Work request: Pictures in the listing do not belong in the copy, which should repeat exactly the lines from the one holding "闲娱媒体ID input field" through the last line.

Given records:
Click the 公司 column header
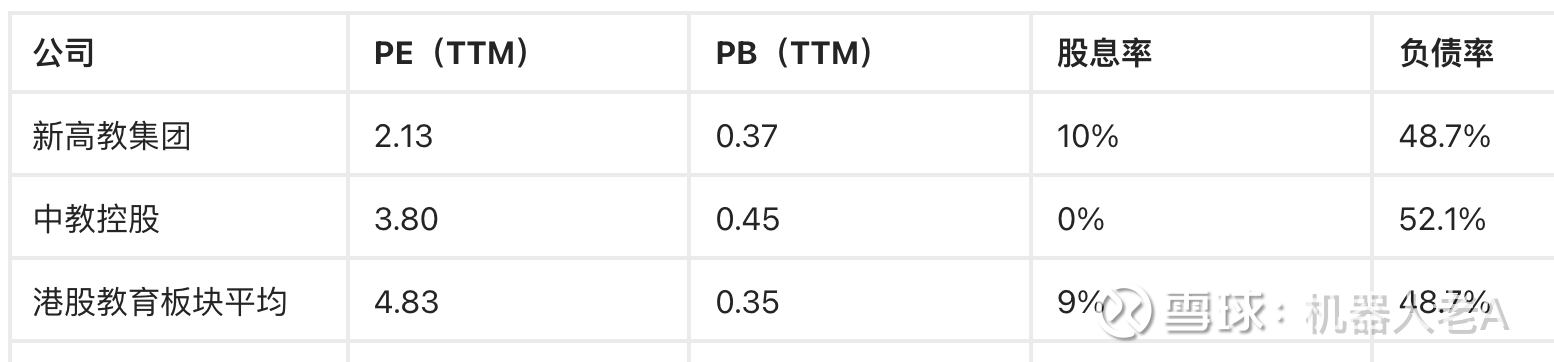This screenshot has width=1554, height=362. click(x=64, y=53)
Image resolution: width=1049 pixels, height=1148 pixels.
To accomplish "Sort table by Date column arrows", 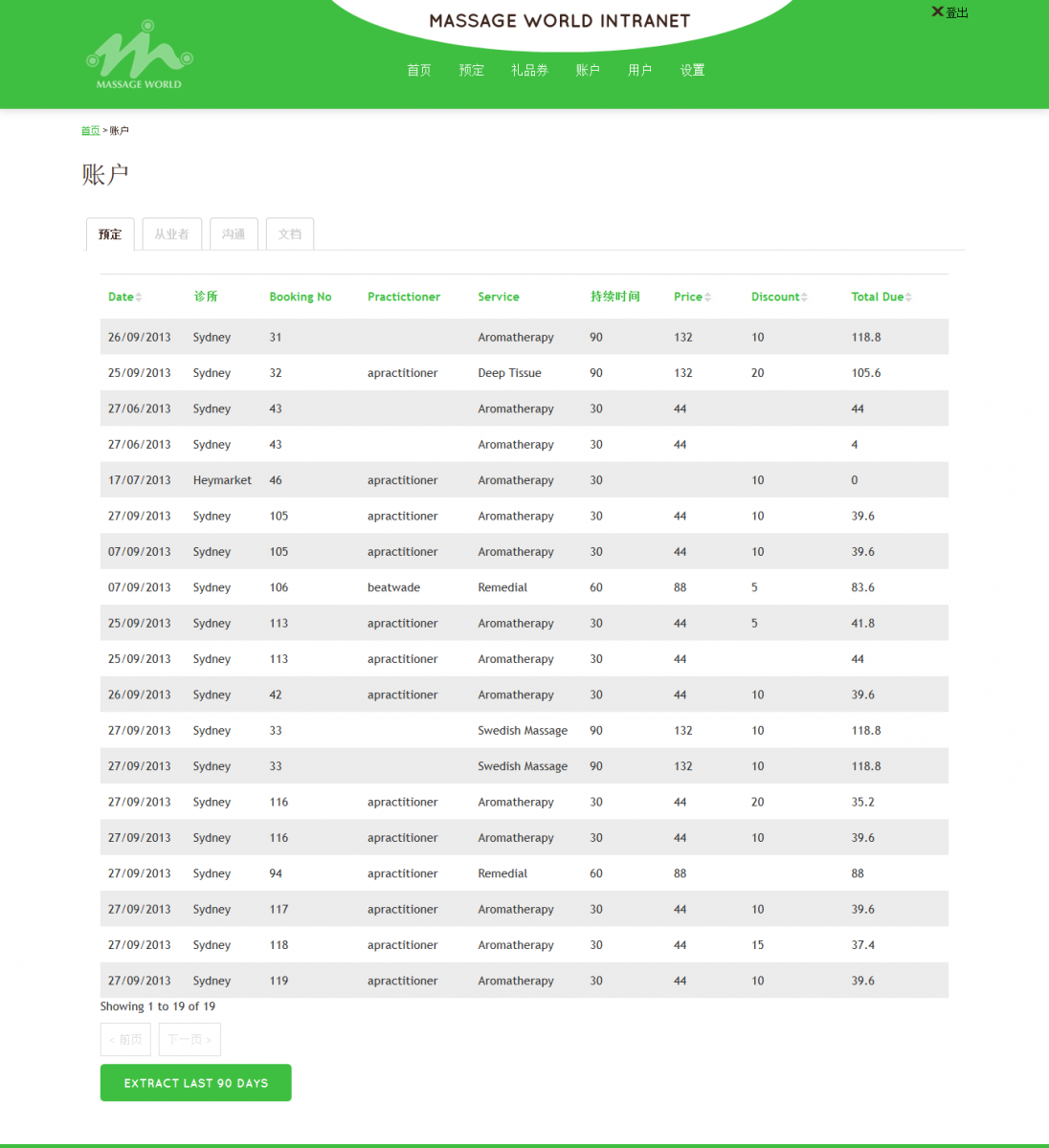I will pos(139,298).
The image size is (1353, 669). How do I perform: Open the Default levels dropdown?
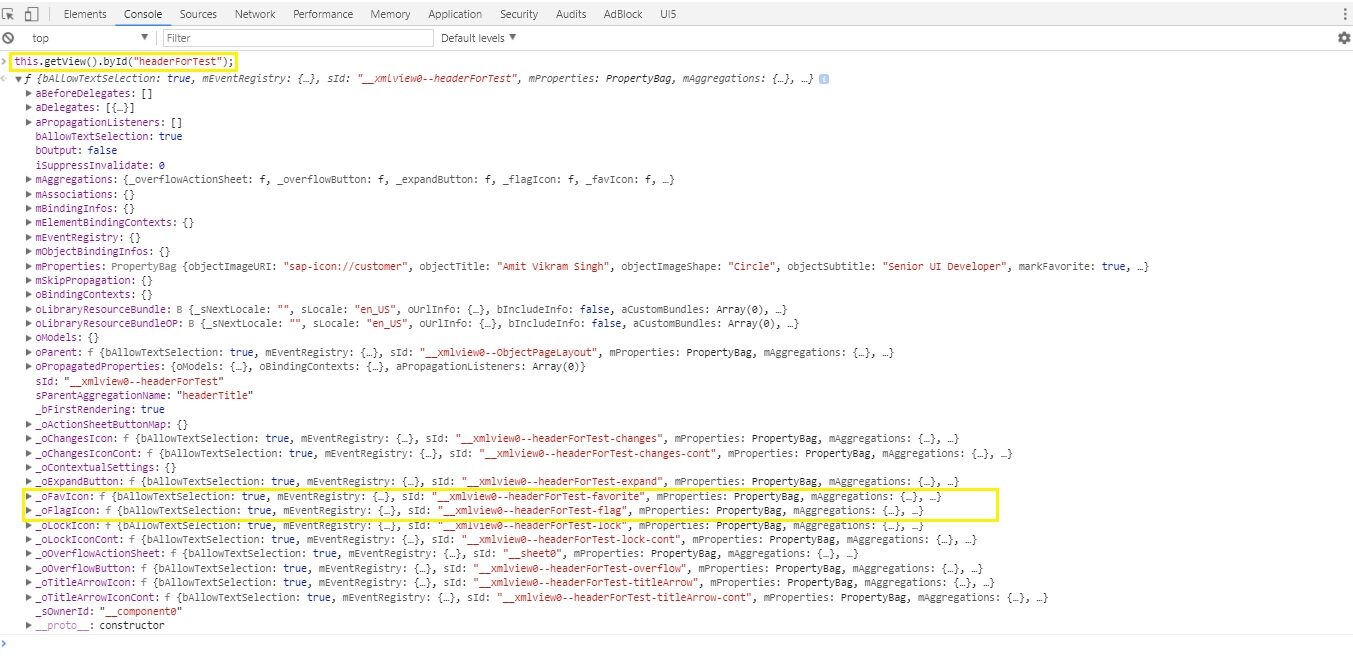click(478, 38)
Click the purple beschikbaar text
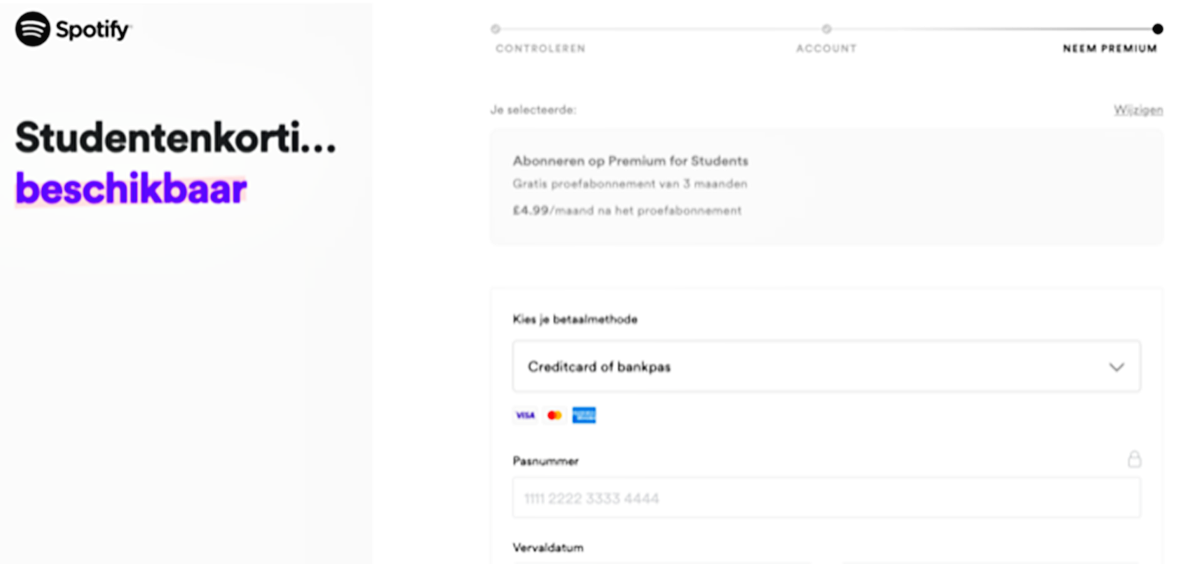The width and height of the screenshot is (1200, 564). 131,188
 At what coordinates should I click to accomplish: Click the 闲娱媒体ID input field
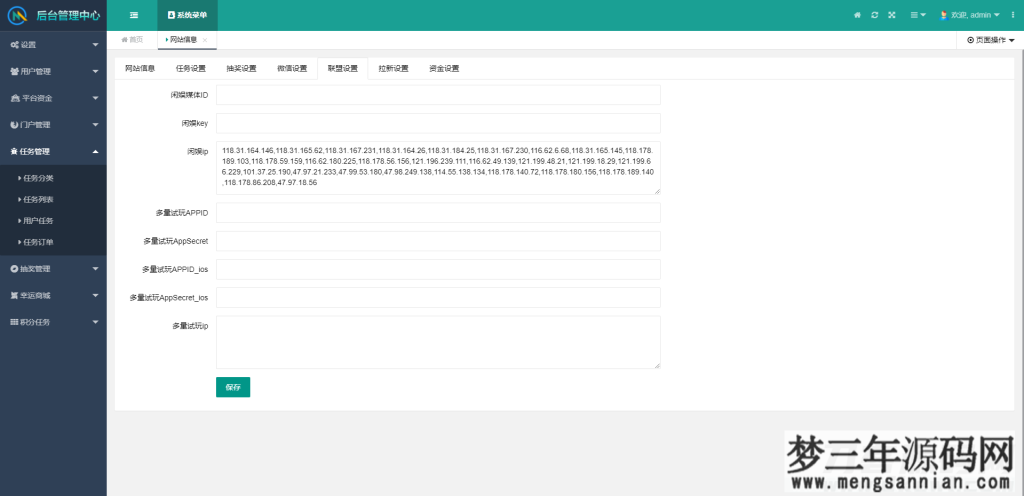[438, 95]
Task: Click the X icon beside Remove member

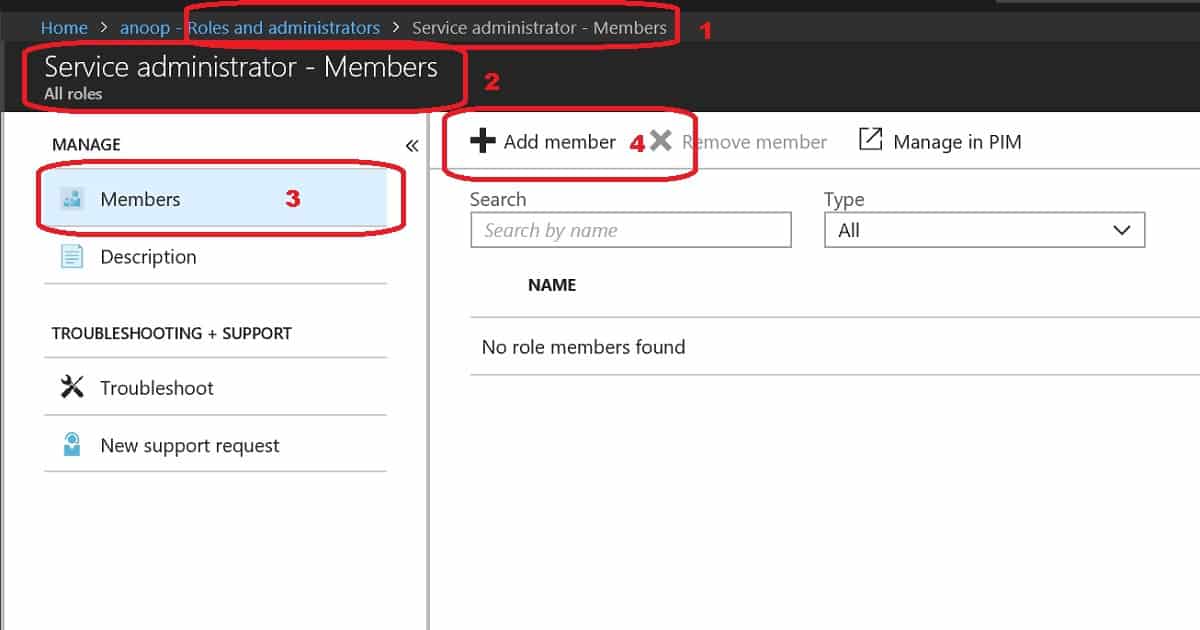Action: click(x=659, y=141)
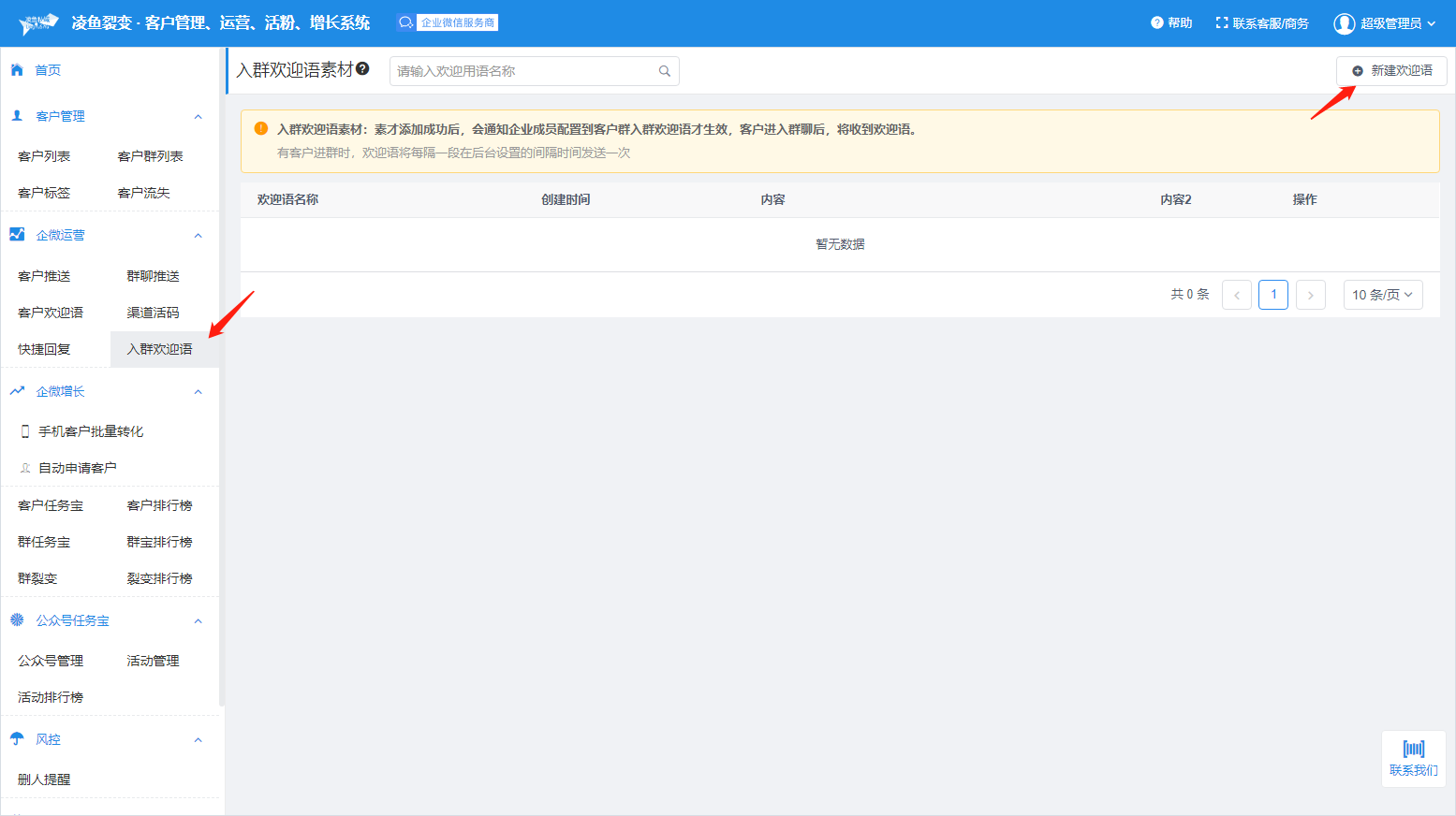Collapse the 公众号任务宝 sidebar group
The width and height of the screenshot is (1456, 816).
coord(198,620)
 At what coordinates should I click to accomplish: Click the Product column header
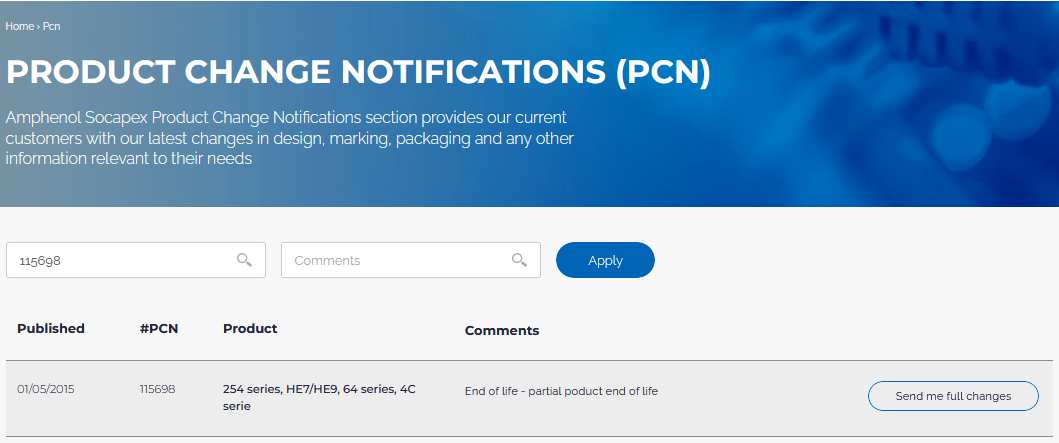[250, 329]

Expected answer:
 At what coordinates should I click to accomplish: Click the 闲娱媒体ID input field
[438, 95]
Task: Click the X icon beside Remove member

Action: click(x=659, y=141)
Collapse the 公众号任务宝 sidebar group
The width and height of the screenshot is (1456, 816).
coord(198,620)
 At what coordinates should I click to accomplish: Click the Product column header
[250, 329]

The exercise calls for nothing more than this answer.